When MGM Resorts was beginning to build its newest property in Springfield, Massachusetts, the company knew it would be met with the challenges that come with opening a nearly $1 billion resort and casino.
That was especially true when it came to hiring. The former industrial town had fallen on tough economic times. Chief Human Resources Officer Laura Lee recognized that it would take an effort before its 2018 opening to supply one of its “small mini-cities” with the hundreds of local employees it needed.
Lee says that the work of identifying talent and filling hundreds of specialized jobs has been one of the toughest responsibilities in her portfolio of overseeing talent management, engagement, and culture for seventy-seven thousand employees and twenty-nine properties worldwide.
But it’s also one of the company’s proudest achievements. As an industry leader, MGM Resorts met or exceeded its diversity goals, veteran recruitment, and local hires in both Springfield and its DC-area resort in Prince George’s County.
In her second decade with the company, Lee says MGM succeeds in those areas because it spends the time necessary on the ground to get to know the community and its needs. In Springfield, that meant helping to revitalize a local economy with great opportunities.
“When manufacturing left the City of Springfield, the economy declined,” Lee says. “We wanted to show our commitment to the community by living up to our diversity hiring commitments.” MGM Resorts attracts the talent it needs by sharing the values that the company holds and offering jobs with the ability for advancement and a good middle-class income.
In places like Springfield, the gaming industry was not only new to town but the skill sets for the positions were also new to the area.

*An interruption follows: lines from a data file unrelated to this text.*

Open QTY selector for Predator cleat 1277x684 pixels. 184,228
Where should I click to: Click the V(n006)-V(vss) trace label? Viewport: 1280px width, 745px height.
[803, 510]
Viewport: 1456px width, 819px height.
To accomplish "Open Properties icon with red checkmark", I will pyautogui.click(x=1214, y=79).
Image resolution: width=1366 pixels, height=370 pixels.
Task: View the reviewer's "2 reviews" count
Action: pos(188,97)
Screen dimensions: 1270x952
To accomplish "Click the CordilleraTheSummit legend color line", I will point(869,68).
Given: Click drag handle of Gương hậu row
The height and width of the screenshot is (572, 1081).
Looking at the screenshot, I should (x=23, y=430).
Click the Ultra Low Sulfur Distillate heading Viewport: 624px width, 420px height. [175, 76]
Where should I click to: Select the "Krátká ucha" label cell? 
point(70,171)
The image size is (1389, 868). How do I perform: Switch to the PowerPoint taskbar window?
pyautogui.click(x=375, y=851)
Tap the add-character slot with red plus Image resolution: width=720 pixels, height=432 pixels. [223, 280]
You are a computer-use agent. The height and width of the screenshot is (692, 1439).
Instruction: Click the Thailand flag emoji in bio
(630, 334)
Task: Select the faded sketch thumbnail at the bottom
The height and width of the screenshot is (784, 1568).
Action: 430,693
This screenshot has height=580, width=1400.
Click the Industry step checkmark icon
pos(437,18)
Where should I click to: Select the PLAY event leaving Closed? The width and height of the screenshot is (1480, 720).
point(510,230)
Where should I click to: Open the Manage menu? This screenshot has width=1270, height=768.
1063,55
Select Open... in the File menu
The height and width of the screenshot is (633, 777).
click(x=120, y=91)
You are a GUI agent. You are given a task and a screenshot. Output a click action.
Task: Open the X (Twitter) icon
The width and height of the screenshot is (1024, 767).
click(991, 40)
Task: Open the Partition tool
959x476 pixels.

The goal for local hiring (required by the company’s state gaming license) was also steep—35 percent or more of the new employees would have to be hires from the City of Springfield. Lee says she and MGM worked hard to connect with organizations in the city, such as local community colleges and nonprofits. Because MGM operates both hotels and casinos, the business overall is “very complex.” But it also means employees have an opportunity to advance in a variety of hospitality or casino careers.
That’s one reason that Lee helped institute the MGM Resorts College Opportunity Program, an online certificate and college degree program and at no cost to MGM Resorts employees. “With any industry, there’s an evolution, and technological changes occur within that industry,” she says. “As MGM evolves its digital platform, you want to make sure your employees have the opportunity to reskill and retrain for future opportunities.”
Lee is also charged with maintaining that pipeline for a company that is constantly growing—by mergers and acquisitions and by building new resorts and casinos, like the Springfield location and MGM National Harbor, just minutes from the nation’s capital. It’s not just retention and advancement programs, like the free college benefit; it’s also finding new ways to incentivize promising new talent.
“The exciting part is finding new ways to measure and reward employee-excellence to drive our business strategy,” she says. “You have to ensure your performance management practices support those changes.”
“They are hardworking, dedicated employees. This is a 24/7 job. These employees understand that, and they are there to work hard.”
Though many industries have taken a hit during the COVID-19 pandemic, the hospitality and tourism industry have suffered the most, putting a temporary halt on much of that long-term planning. As many of MGM’s employees have been unable to work, Lee is the cheerleader for all hospitality employees. “I hope other industries will consider the transferable skills of hospitality employees,” she says. “They are great hardworking, dedicated employees. This is a 24/7 job. These employees understand that, and they are there to work hard.”
As casinos continue to reopen, Lee will get back to strategic planning. Hopefully, it will mean more opportunities and growth for MGM, where a part of Lee’s role has been to explain how the casino and hotel business has evolved over the years.
Lee explains that casinos have become so much more than places to gamble—they are full entertainment destinations.
“You look at the casino, thirty, forty, fifty years ago and it was a different type of business; it has evolved, tremendously,” she says. “Part of the stigma, associated with casino operations is that most people don’t understand the broad range of disciplines and business-savvy skills needed to operate a full-service casino, with food and beverage, hotel, finance, IT, and marketing components.
“Once it is understood that these are good middle-class jobs, the stigma is no more.”